New research from Prosperity Now analyzes 44.7 million mortgage loans to examine how credit scoring models function within the mortgage system, and what differences in model behavior mean for underwriting, pricing, and market stability.
While both models consistently rank-order borrower risk, they differ in how risk is classified, segmented, and reflected in lending decisions. As the mortgage market moves toward a multi-score environment, these differences introduce new considerations for how risk is interpreted and applied across the system.
Key Insights:
- Both models consistently identify relative risk: Across all datasets and time periods, both scoring approaches reliably rank borrowers from higher to lower risk, providing a stable foundation for underwriting and pricing decisions.
- Differences emerge in how risk is classified and segmented: While relative risk ordering is consistent, borrowers may be placed into different score ranges depending on the model used, particularly near key eligibility and pricing thresholds.

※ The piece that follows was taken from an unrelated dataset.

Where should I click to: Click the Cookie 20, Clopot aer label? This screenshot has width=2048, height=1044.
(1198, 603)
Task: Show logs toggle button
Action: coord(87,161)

- Model behavior diverges under stress conditions: During the COVID-19 period, both models maintained risk ordering, but differences in how borrowers were segmented became more visible, especially among lower-risk segments.
- Forbearance delayed, rather than removed, underlying risk: Temporary policy interventions suppressed observed defaults, but borrower outcomes over time reflected underlying risk differences across segments.
- Disagreement cases highlight where model differences matter most: A small share of loans receive different classifications across models. These cases provide insight into how differences in calibration translate into observed performance, though outcomes are not uniform across all segments.
- Pricing does not always move proportionally with observed risk: Across the current system, variation in interest rates is narrower than variation in default risk, reflecting structural features of how pricing is applied rather than the behavior of any single model.
Why This Matters
Credit scores are not used in isolation. They inform eligibility, pricing, servicing, and how risk is distributed across the mortgage system.
As the market transitions from a single-score framework to one where multiple models may be used, the question is no longer just how risk is identified, but how it is interpreted and applied in practice.
This report provides an empirical foundation for understanding those dynamics and what they may mean for lenders, investors, and borrowers as the system evolves.